A POWER company has signed a £45m contract for a green energy project that will safeguard more than 800 jobs.

The renewable energy scheme will also help the farming and transport sectors, and could create and safeguard hundreds more spin-off jobs.

Sembcorp Utilities, at Wilton, Teesside, has signed its first commercial contract with the company behind the Tees Forest to plant four hectares of fast-growing trees on a farm near Stockton to provide a renewable energy source.

The willow coppice wood, which has high energy properties when burned, will displace fossil fuels such as coal or oil at the Wilton Power Station, which provides electricity and steam to companies including Hunstman, Invista - formerly Dupont - and Uniquema.

A Sembcorp spokesman said: "This will create jobs in the farming and transport sectors within a 50-mile radius of Wilton. The renewable energy sector is a major opportunity for Teesside."

Burning the fast-growing willow is also environmentally beneficial, producing fewer pollutants and less harmful emissions.

About 300,000 tonnes of fresh wood will be needed for the burner each year, from the time it is built in 2007 - coinciding with the first harvest of the coppice.

The company has recently been talking to farmers and farmers' organisations within a 50-mile radius of the site, encouraging them to grow the crop, which is low maintenance and can be grown in most soil types.
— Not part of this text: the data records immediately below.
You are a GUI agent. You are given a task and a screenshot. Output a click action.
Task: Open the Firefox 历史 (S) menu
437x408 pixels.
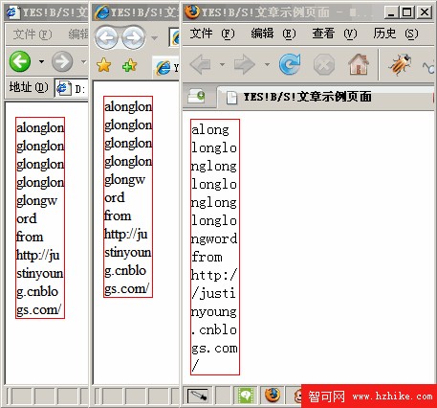tap(396, 34)
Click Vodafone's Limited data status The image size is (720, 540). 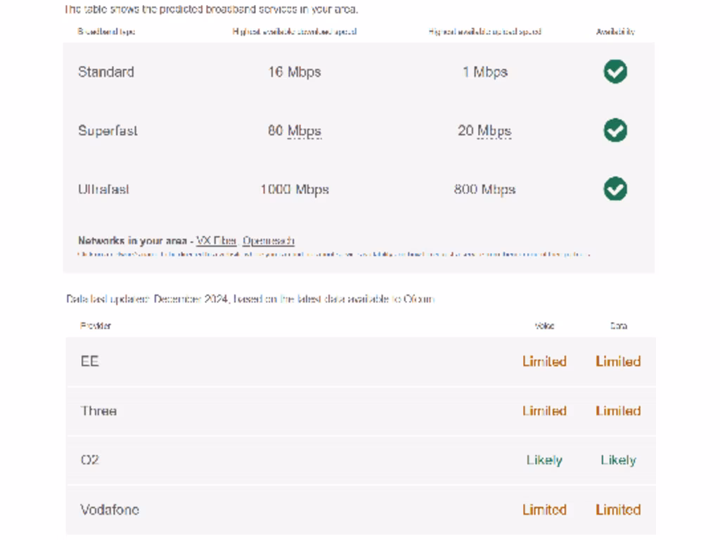tap(618, 510)
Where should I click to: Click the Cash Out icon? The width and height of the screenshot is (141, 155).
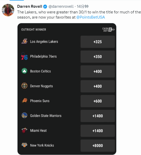point(109,30)
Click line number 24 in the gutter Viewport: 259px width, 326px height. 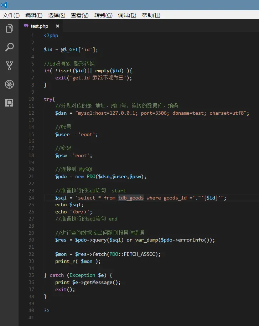pos(31,198)
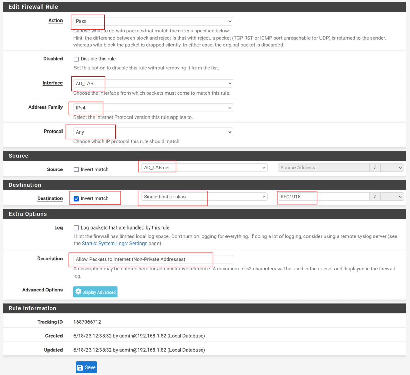This screenshot has width=410, height=375.
Task: Open the Source subnet mask dropdown
Action: [x=392, y=168]
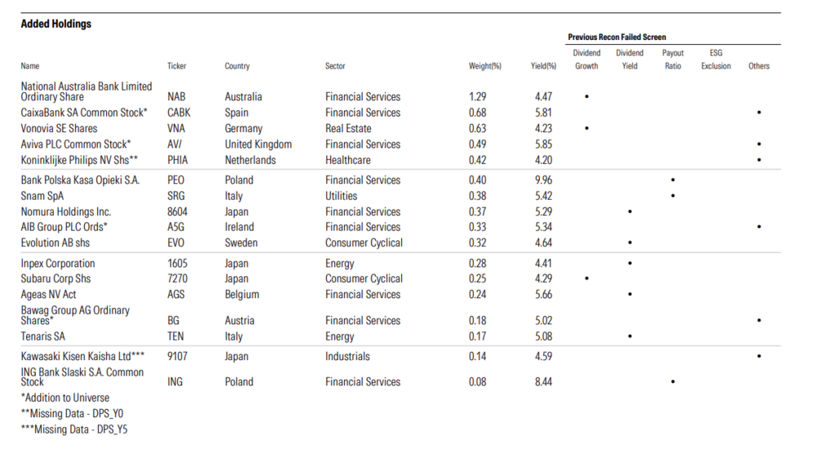Select the Sector column header
The height and width of the screenshot is (449, 817).
click(335, 66)
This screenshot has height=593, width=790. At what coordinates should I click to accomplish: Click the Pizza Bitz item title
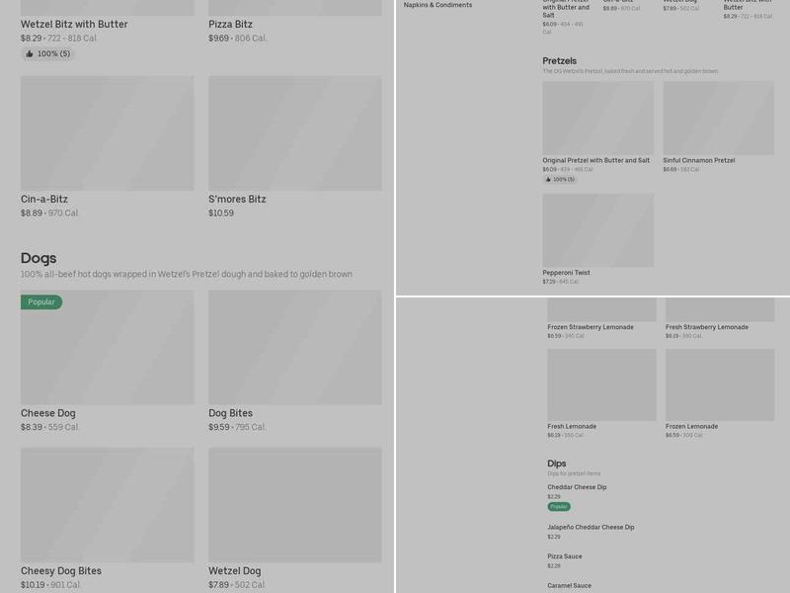tap(230, 24)
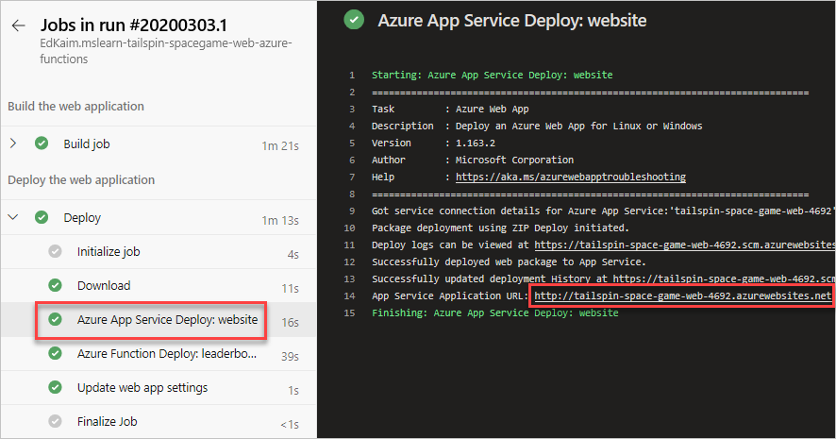This screenshot has height=439, width=836.
Task: Click the back arrow beside Jobs in run
Action: tap(18, 26)
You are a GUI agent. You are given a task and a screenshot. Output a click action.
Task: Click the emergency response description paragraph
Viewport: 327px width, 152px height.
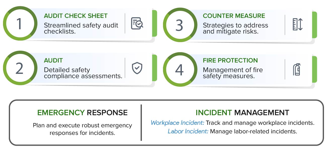tap(82, 129)
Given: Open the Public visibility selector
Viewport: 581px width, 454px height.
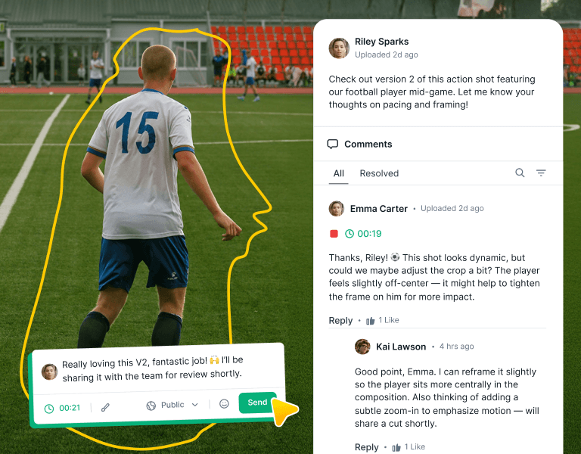Looking at the screenshot, I should pos(172,405).
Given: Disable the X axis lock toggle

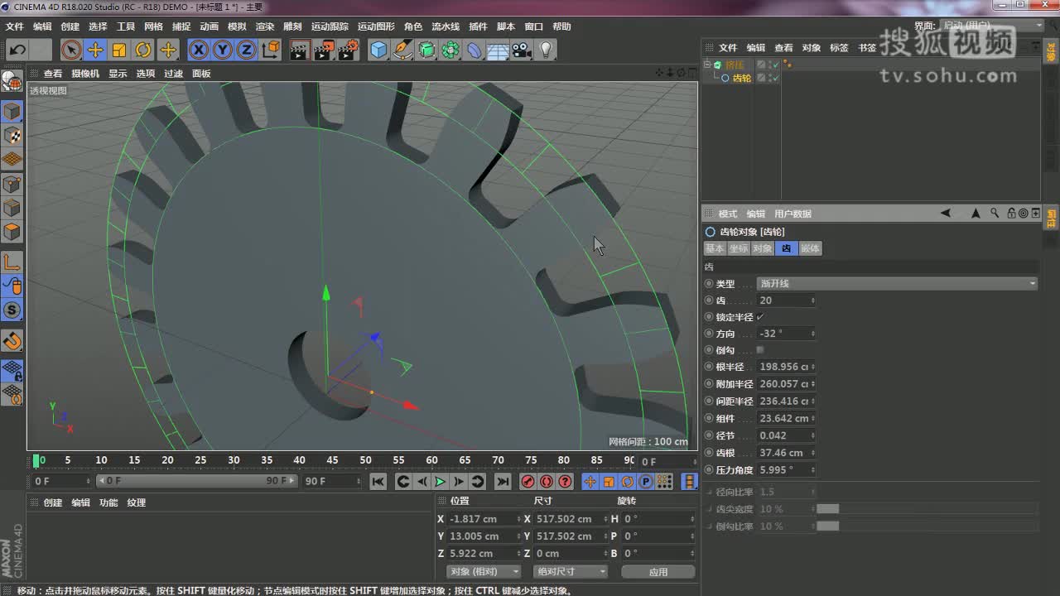Looking at the screenshot, I should click(199, 50).
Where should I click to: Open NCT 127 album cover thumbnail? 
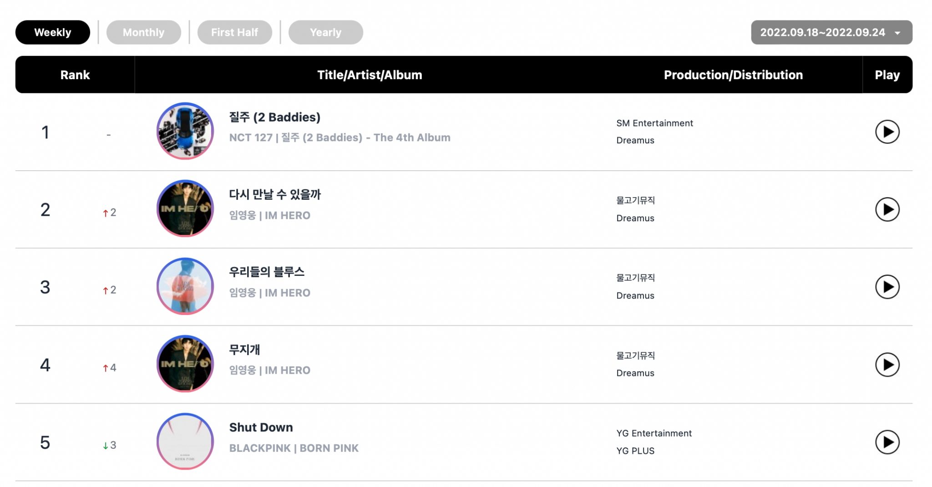tap(185, 131)
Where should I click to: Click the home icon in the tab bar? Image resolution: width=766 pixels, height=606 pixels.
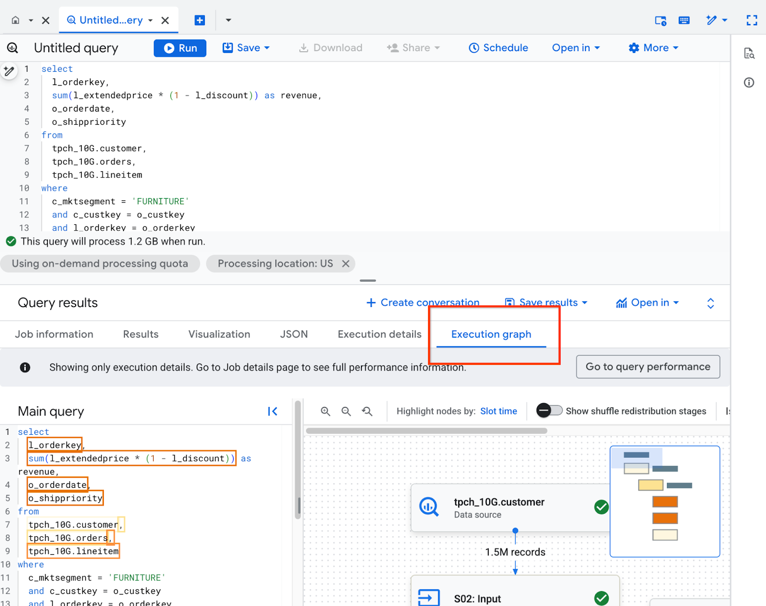coord(16,20)
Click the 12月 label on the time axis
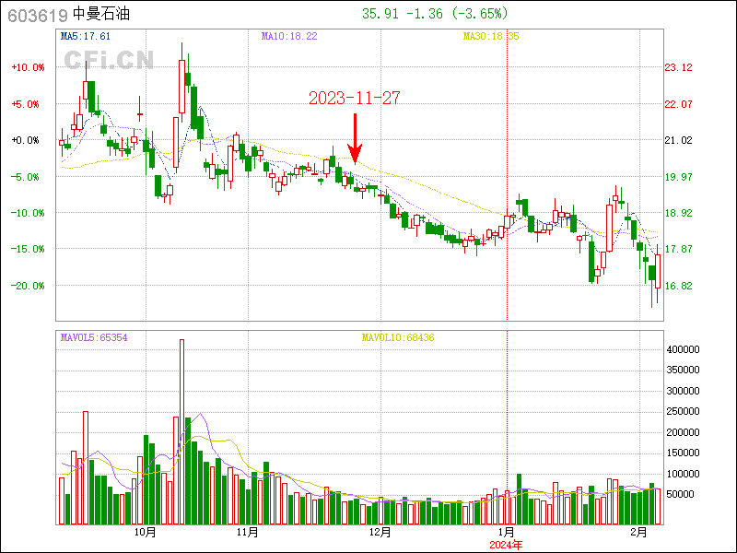 coord(380,532)
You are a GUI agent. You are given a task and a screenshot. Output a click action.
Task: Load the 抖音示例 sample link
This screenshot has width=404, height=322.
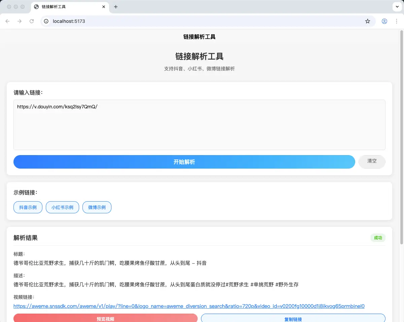click(x=28, y=207)
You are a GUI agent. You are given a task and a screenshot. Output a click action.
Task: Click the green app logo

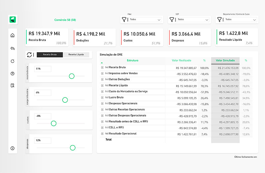[x=13, y=20]
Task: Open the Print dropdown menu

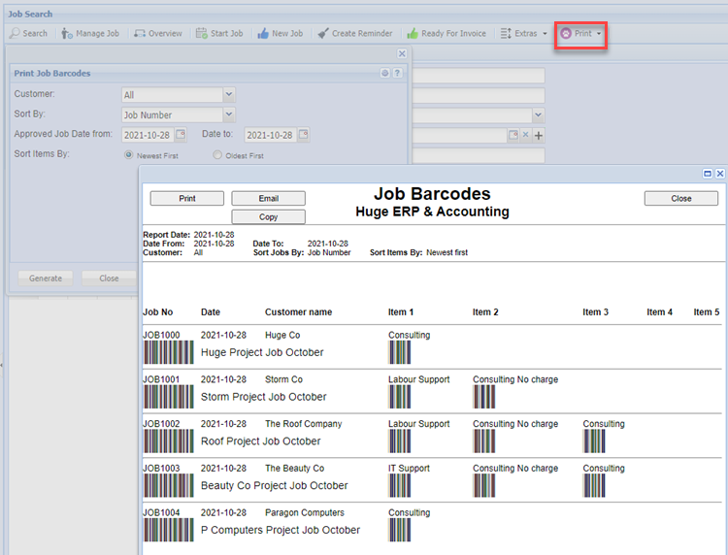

SembCorp is guaranteeing farmers a secure market in return for a guaranteed long-term supply. The Government, keen to promote such green energy schemes so the UK can meet environmental commitments, is also offering grants that cover most of the planting costs.

SembCorp Wilton 10 project manager Nick Booth said: "This is the beginning of a tremendously exciting phase in the history of power development at the Wilton site.

"The project will make a big difference to emissions from the site. We are delighted we are off the ground and we want more local farmers and landowning organisations to be partners in this project and recognise the benefits it can bring them."

l Sembcorp is still waiting a decision from the Environment Agency about plans to burn cow fat from cattle slaughtered during the BSE crisis. A five-week trial, which finished last week, was said to have been successful.